Question by think123
I have an admin system and a user system on my website. Some data on the user system will not change, but the admin data will change instead. So I was wondering if there was a way to restrict the admin session (when they login) only to the admin directory (/admin), so that it does not interfere with the rest of my website?
Thanks,
Lucas
Answer by Michael Berkowski
There are many ways to handle something like this. Probably the easiest is to check the permissions and $_SERVER['REQUEST_URI'], and if the user isn’t in the admin/ area, redirect into it.

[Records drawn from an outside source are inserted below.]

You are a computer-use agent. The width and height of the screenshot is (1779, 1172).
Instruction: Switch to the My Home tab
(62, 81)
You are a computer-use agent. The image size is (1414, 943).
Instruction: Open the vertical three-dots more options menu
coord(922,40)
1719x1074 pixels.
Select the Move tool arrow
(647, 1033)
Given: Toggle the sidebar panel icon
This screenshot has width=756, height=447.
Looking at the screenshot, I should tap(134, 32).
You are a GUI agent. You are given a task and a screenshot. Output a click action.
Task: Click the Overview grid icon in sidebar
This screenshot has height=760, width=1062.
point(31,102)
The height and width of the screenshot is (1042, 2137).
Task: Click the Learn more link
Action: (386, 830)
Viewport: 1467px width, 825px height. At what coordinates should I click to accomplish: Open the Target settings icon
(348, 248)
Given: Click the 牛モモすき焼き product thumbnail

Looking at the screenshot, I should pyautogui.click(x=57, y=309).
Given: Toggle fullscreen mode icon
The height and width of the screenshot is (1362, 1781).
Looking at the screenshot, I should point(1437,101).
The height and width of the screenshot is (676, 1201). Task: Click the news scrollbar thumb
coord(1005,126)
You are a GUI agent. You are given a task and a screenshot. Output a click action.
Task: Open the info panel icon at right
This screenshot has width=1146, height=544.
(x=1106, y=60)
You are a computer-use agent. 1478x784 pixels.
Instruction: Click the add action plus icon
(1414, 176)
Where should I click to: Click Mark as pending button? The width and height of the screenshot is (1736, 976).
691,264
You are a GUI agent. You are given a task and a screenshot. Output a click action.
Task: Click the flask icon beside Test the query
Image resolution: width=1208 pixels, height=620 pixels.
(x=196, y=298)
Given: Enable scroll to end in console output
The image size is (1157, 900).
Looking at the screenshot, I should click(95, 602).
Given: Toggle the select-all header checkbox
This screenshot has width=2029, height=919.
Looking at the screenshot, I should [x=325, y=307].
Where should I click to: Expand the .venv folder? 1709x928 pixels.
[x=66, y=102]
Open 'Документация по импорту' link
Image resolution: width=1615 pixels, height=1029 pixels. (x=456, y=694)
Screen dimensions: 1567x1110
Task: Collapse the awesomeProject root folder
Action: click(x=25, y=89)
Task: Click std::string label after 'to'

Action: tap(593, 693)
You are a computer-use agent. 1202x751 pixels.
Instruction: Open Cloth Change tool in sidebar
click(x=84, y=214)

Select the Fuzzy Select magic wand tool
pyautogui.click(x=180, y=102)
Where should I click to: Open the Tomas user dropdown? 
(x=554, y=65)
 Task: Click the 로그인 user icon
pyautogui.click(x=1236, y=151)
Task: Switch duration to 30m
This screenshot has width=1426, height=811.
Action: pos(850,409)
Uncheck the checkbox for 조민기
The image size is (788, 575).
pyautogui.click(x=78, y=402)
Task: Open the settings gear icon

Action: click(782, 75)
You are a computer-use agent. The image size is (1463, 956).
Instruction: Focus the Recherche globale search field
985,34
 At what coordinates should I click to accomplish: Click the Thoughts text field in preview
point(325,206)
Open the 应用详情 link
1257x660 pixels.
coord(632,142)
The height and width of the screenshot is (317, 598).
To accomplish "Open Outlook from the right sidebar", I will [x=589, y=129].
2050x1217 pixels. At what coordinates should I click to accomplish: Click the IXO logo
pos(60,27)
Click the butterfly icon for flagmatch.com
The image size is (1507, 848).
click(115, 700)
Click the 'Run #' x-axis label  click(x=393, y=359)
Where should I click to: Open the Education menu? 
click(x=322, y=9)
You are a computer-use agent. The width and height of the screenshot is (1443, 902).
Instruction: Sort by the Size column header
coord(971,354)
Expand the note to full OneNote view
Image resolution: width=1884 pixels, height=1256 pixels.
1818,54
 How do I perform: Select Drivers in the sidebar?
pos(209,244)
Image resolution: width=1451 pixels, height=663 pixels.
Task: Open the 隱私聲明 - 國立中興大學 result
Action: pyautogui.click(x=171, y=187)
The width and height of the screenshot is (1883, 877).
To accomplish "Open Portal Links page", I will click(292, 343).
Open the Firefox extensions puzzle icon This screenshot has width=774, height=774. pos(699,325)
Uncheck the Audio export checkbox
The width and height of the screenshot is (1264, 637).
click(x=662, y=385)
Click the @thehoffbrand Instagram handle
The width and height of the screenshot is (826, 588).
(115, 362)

// Assuming you've saved an admin flag in session
// and the user request URI doesn't contain admin/
if ($_SESSION['admin'] === TRUE && !preg_match('/admin//' $_SERVER['REQUEST_URI'])) {
// redirect into the admin/ area
header("Location: http://example.com/admin");
exit();
}
Update:
By popular request, here’s the reverse to enforce an admin login in the admin/ directory
if ((!isset($_SESSION['admin'] || $_SESSION['admin'] === FALSE) && preg_match('/admin//' $_SERVER['REQUEST_URI'])) {
// redirect out of the admin/ area
header("Location: http://example.com/");
exit();
}
Actually, assuming the admin pages are separate scripts, you don’t really need the preg_match() in this part. But if you have an MVC pattern where the admin script may not actually be served from a file in the admin directory, use the regex match.
Answer by Starx
It is not a solution, but it is a workaround. You can use same session for this too. Just create the session identifier for each path at the path name as
$_SESSION['path/to/admin']['var1'] = 'value1';
$_SESSION['path/to/admin']['var2'] = 'value2';
Such way, you can retrieve the value of path independent session variables.